Witnesses reported seeing the plane, with a broken wing, in a sling on the back of a ship. Descriptions of the injured man, however, include a pencil-thin mustache, and Noonan had no mustache.
Some researchers believe the Japanese eventually killed Noonan and Earhart. Others think Earhart, and perhaps Noonan, returned to the United States under new names after the war.
How Earhart supposedly reached the Marshalls is debated.

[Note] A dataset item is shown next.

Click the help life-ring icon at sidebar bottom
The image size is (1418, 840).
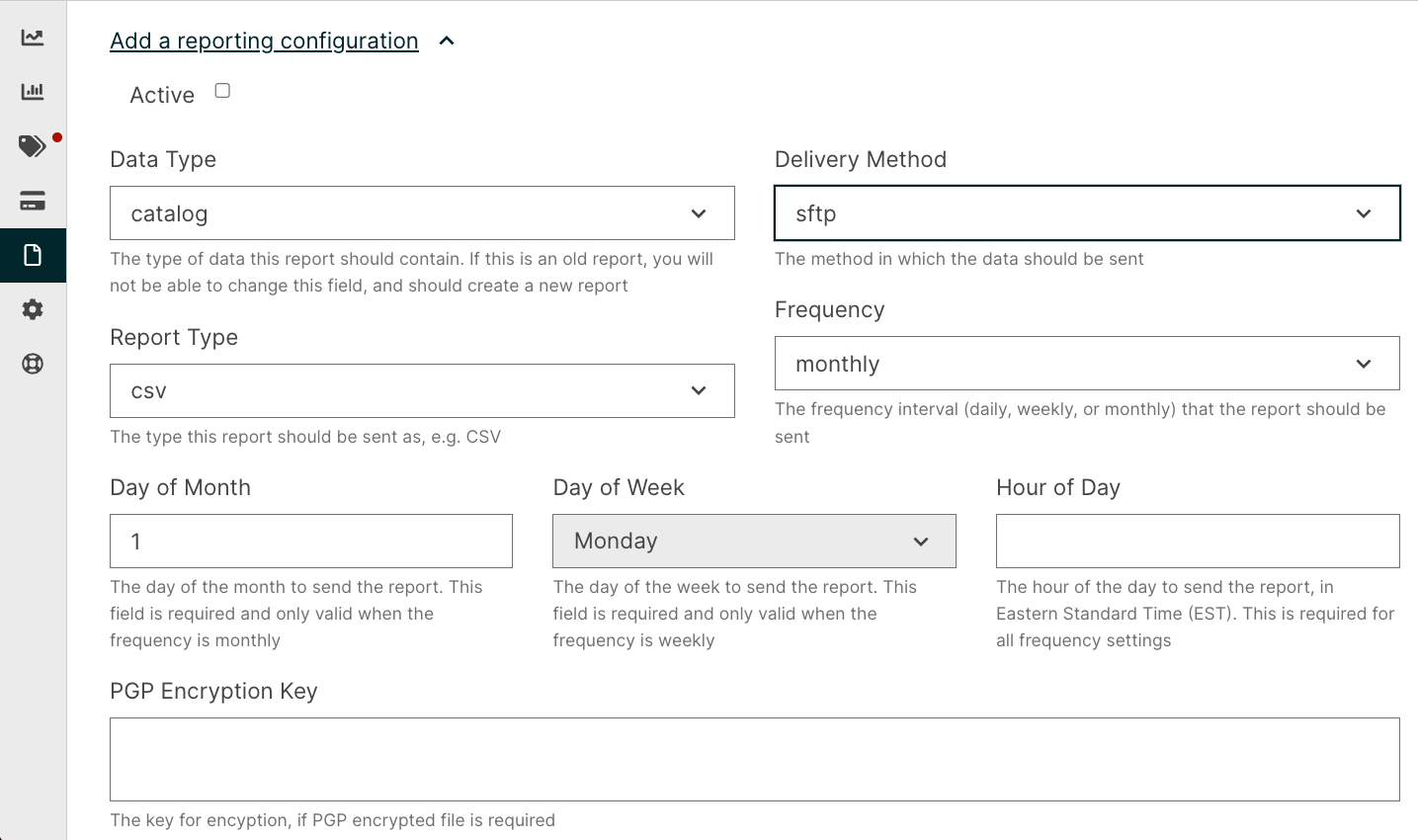pyautogui.click(x=33, y=364)
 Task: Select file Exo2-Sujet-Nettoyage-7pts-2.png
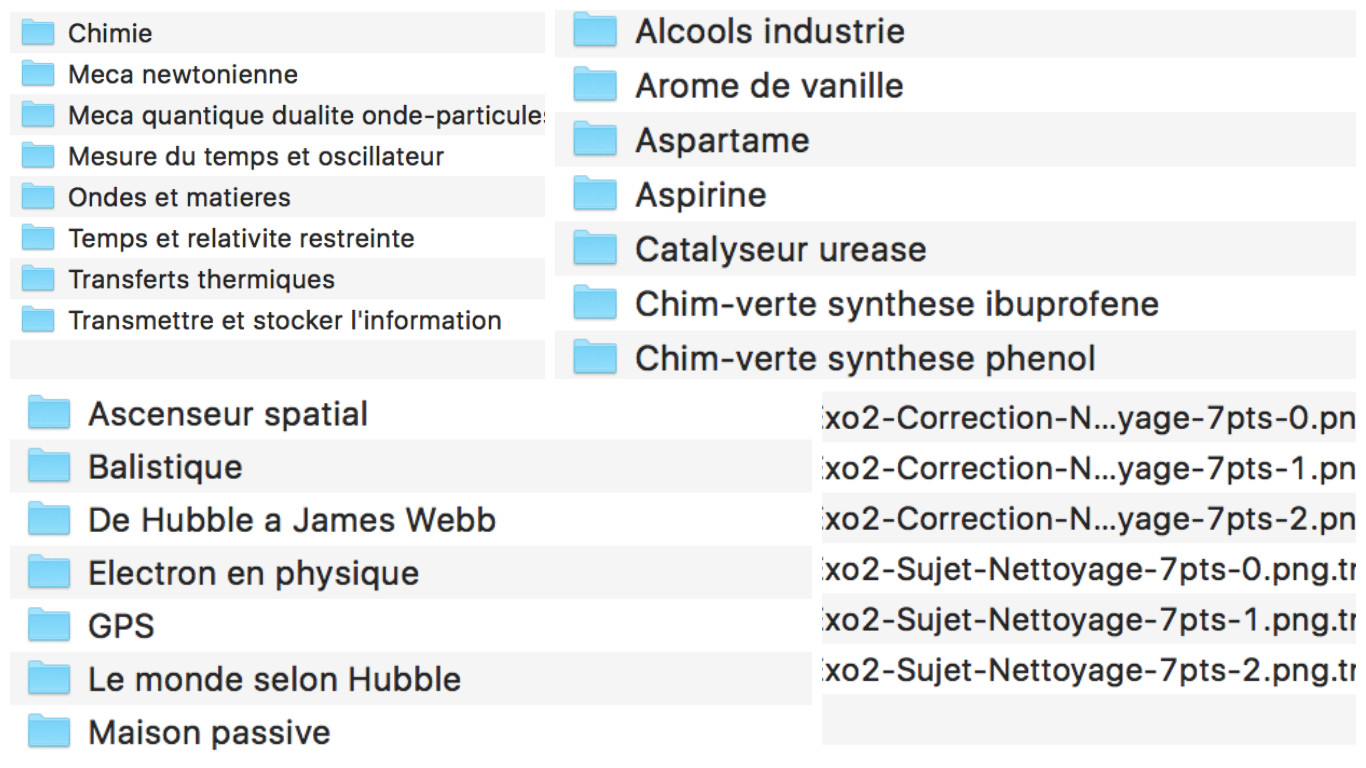pos(1089,669)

Some say she agreed to spy on the Japanese for President Franklin Roosevelt, who was a friend. Others say U.S. officials asked her to use the Marshalls as a contingency landing spot. That way, the Navy could search the islands to see whether the Japanese were fortifying them during the pre-World War II years. Japan turned down U.S. search requests in 1937.
Failed Expeditions
Researchers now have made at least ten expeditions to the Marshalls and Saipan seeking evidence, Prymak said. Together, they have interviewed about 50 witnesses who place Earhart and Noonan in those locations.
Yet her plane has not been found.
"That's the reason I haven't written a book yet," Prymak said. "I can't. I don't have the final chapter."
Others didn't wait. One book claimed Earhart returned to the United States under a new name, and it identified a woman who supposedly was Earhart. The woman, now deceased, denied it. Kleppner calls that theory "absurd."